The point, let me emphasize, is not that reporters should portray every federal worker as a hero. Rather, they should strive to portray federal workers as plausible human beings. Like anyplace else, a government agency is a cross-section of humanity. Sometimes you’ll encounter a manager who’s unreasonably resistant to positive change. Sometimes you’ll encounter a malingerer or an incompetent or an opportunist or just a flat-out prick. Lewis depicted such complexities in his 2021 book The Premonition, a sort of sequel to The Fifth Risk that’s about the internal bureaucratic obstacles, especially within the Centers for Disease Control, that right-minded public health officials had to battle during the Covid epidemic. The point is that these are interesting people performing all sorts of tasks of which you are very likely unaware.

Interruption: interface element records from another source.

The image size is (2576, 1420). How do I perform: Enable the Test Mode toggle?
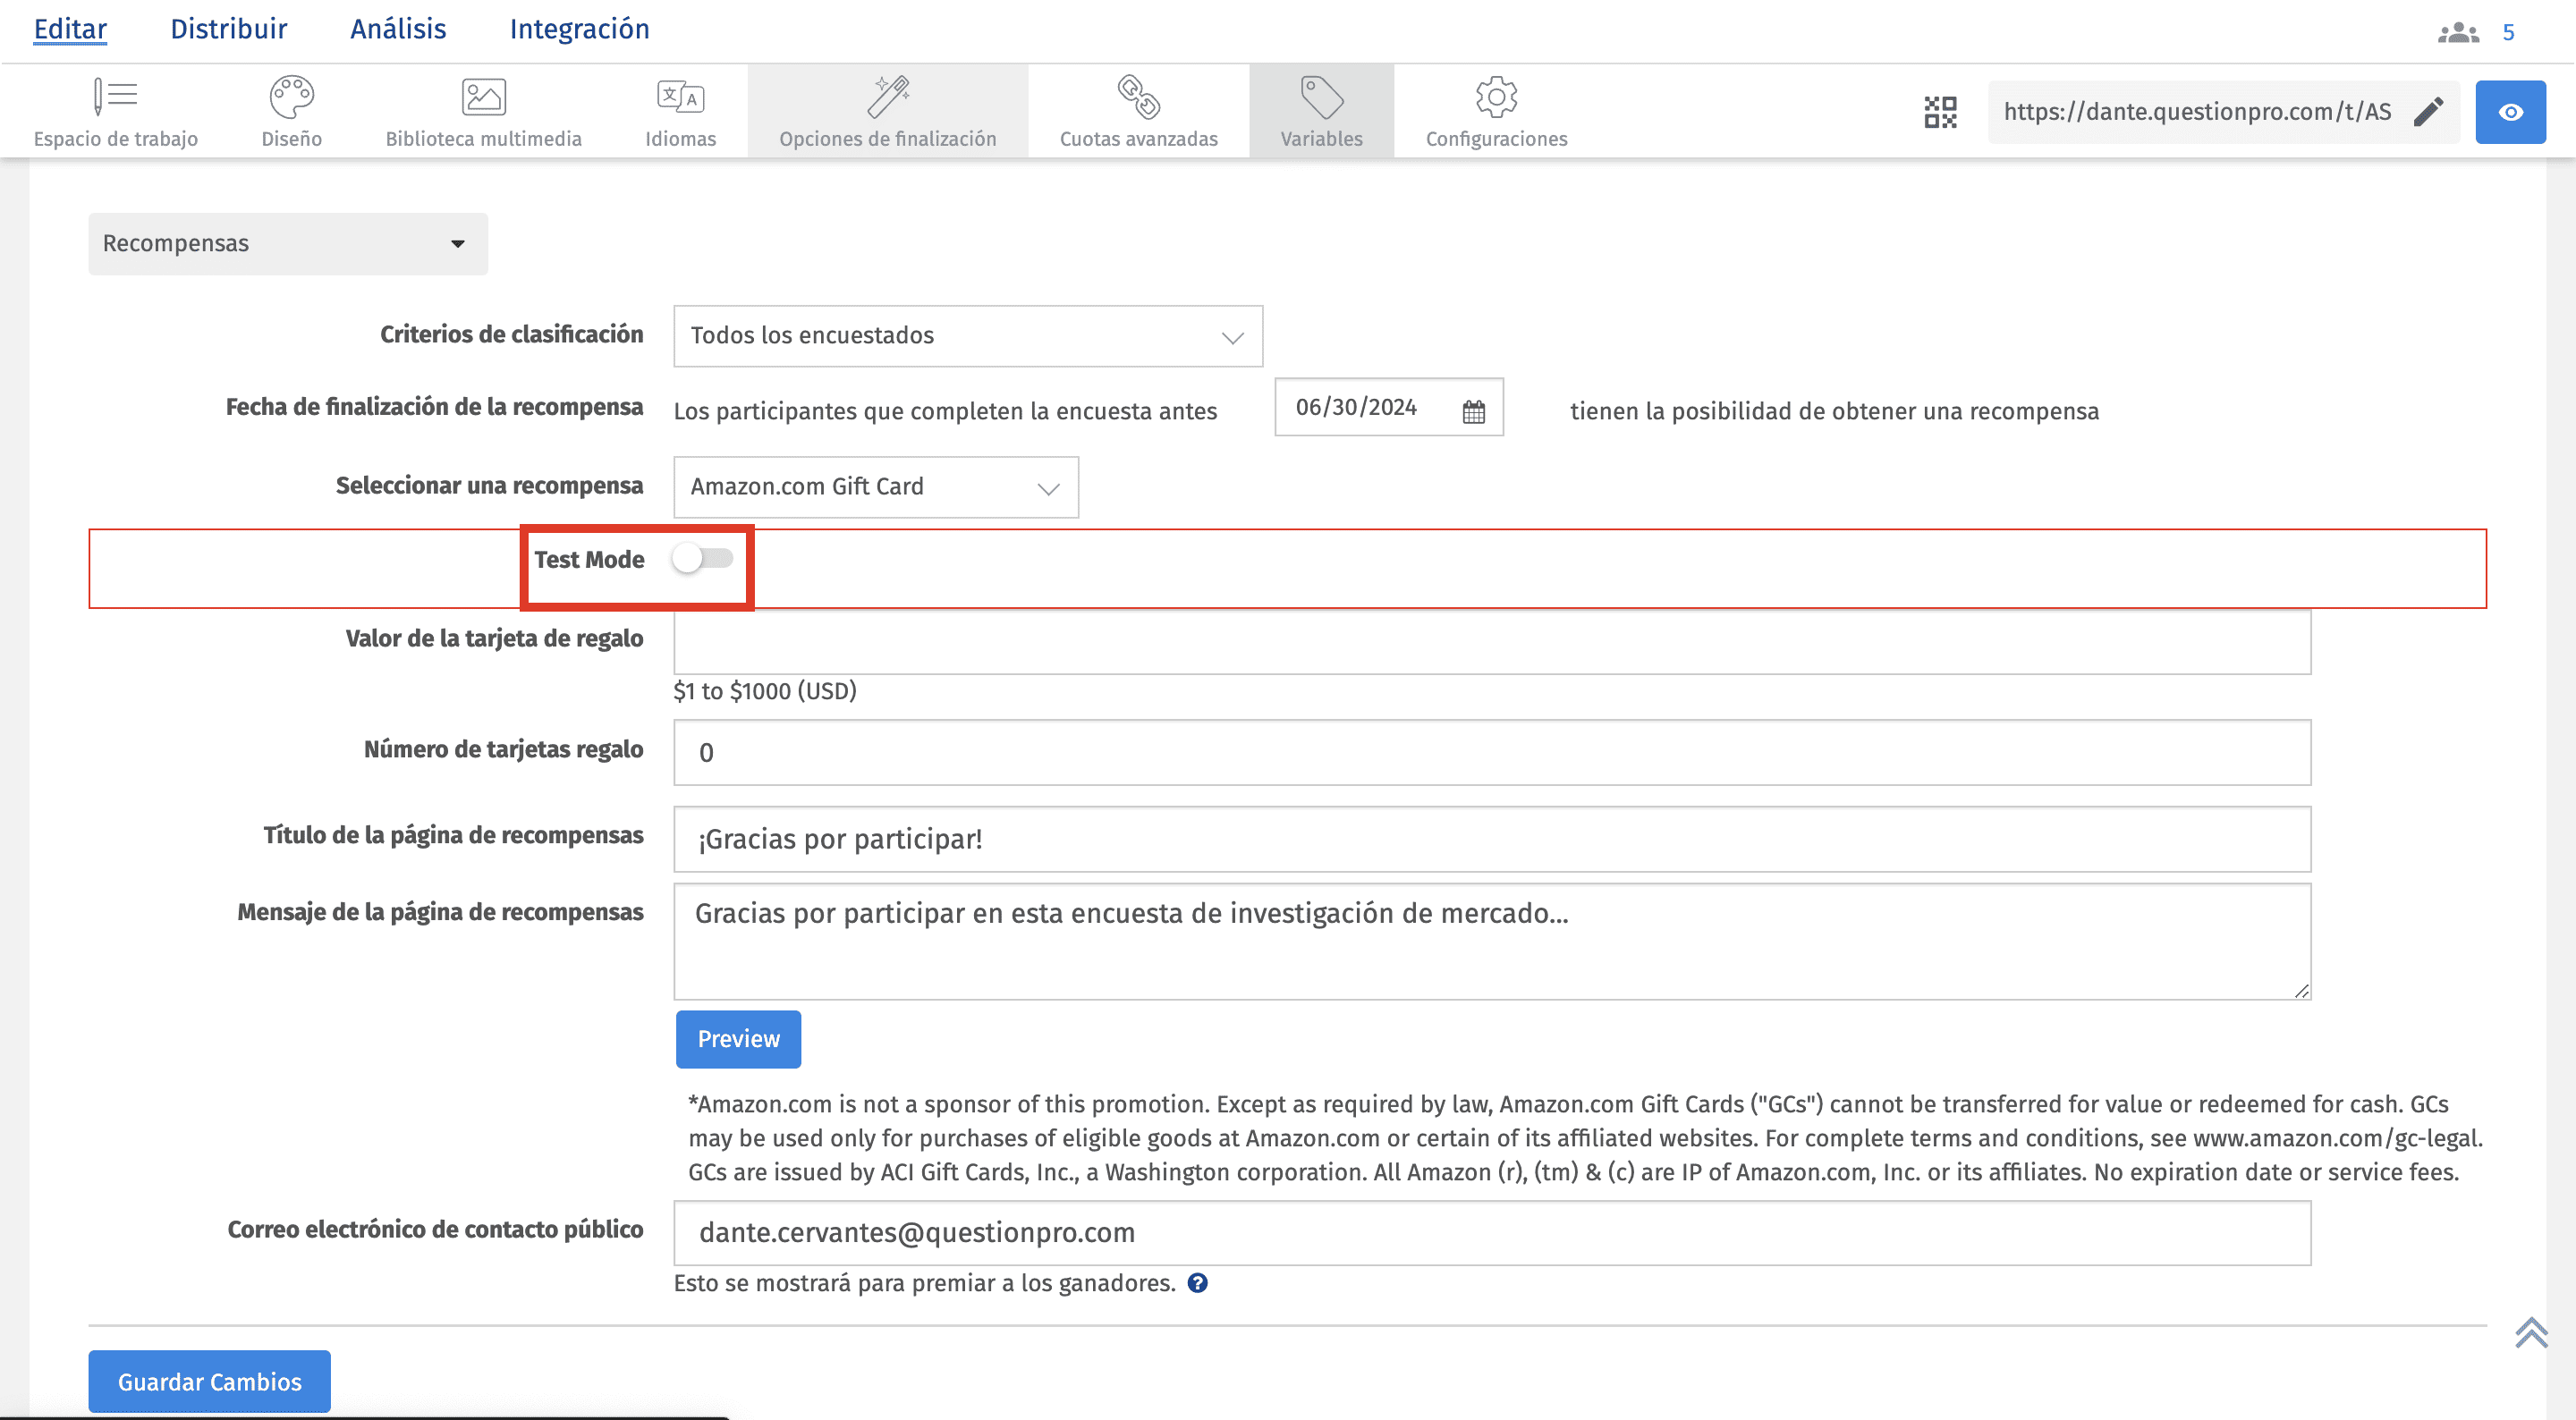[x=702, y=558]
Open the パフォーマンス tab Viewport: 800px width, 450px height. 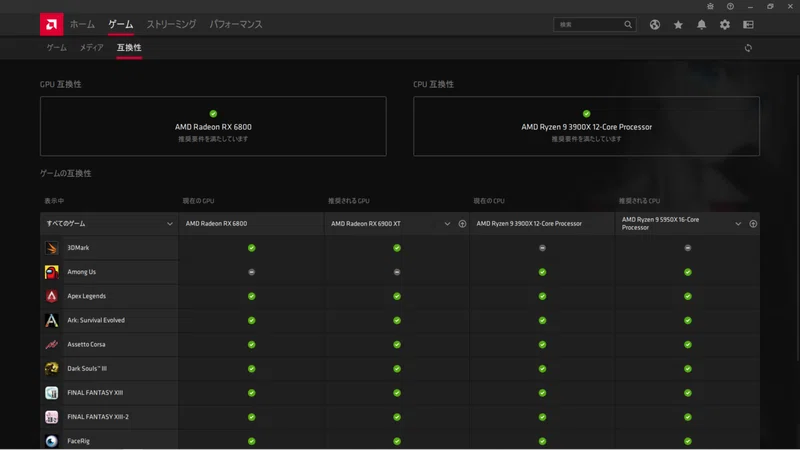[236, 24]
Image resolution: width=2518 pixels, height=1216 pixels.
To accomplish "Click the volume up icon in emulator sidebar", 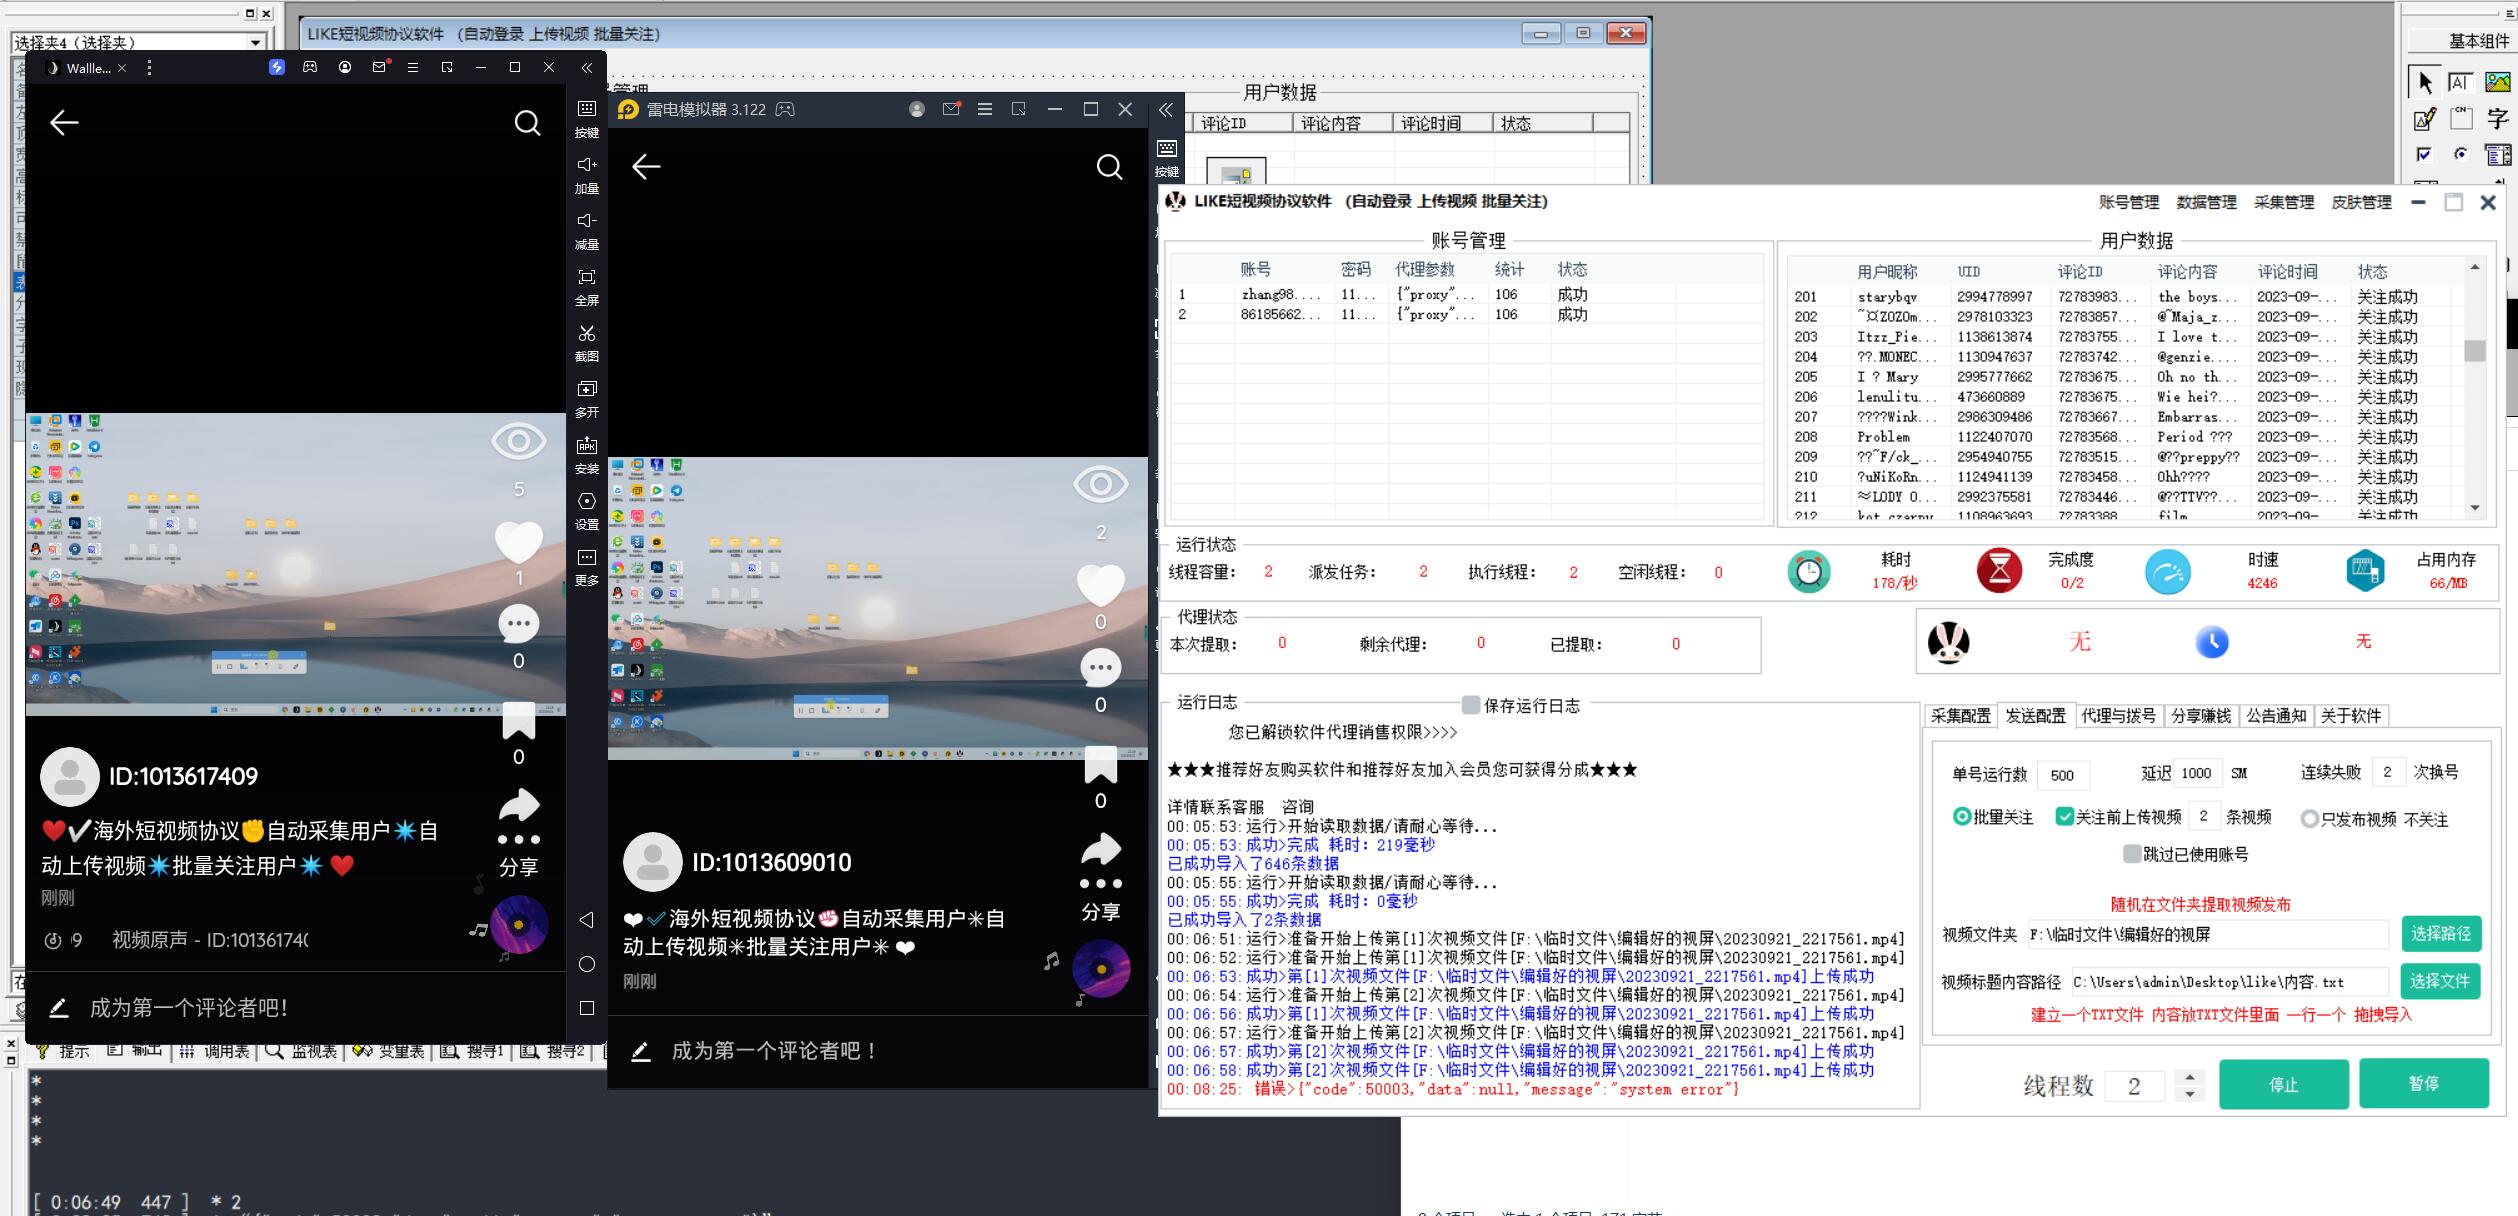I will [x=587, y=165].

What the press needs to grasp—and what Trump never will—is that the federal government is neither intrinsically good nor intrinsically bad. That ridiculous binary has formed the basis of most political discussion for four decades. Government is a tool that can be used for good or ill—depending to a great degree, yes, on who is president but depending also on the invisible people who work well below, most of them (in my experience) smarter and more public-spirited than you’ll find most other places. The last thing we need to do is dismantle the civil service. As voters, it’s our duty to elect leaders who will support it and inspire it to do its best work. A good start is to find out what exactly it is these people do. As the Post is demonstrating in this fine series, the answer will very often be much more interesting and important than you imagined.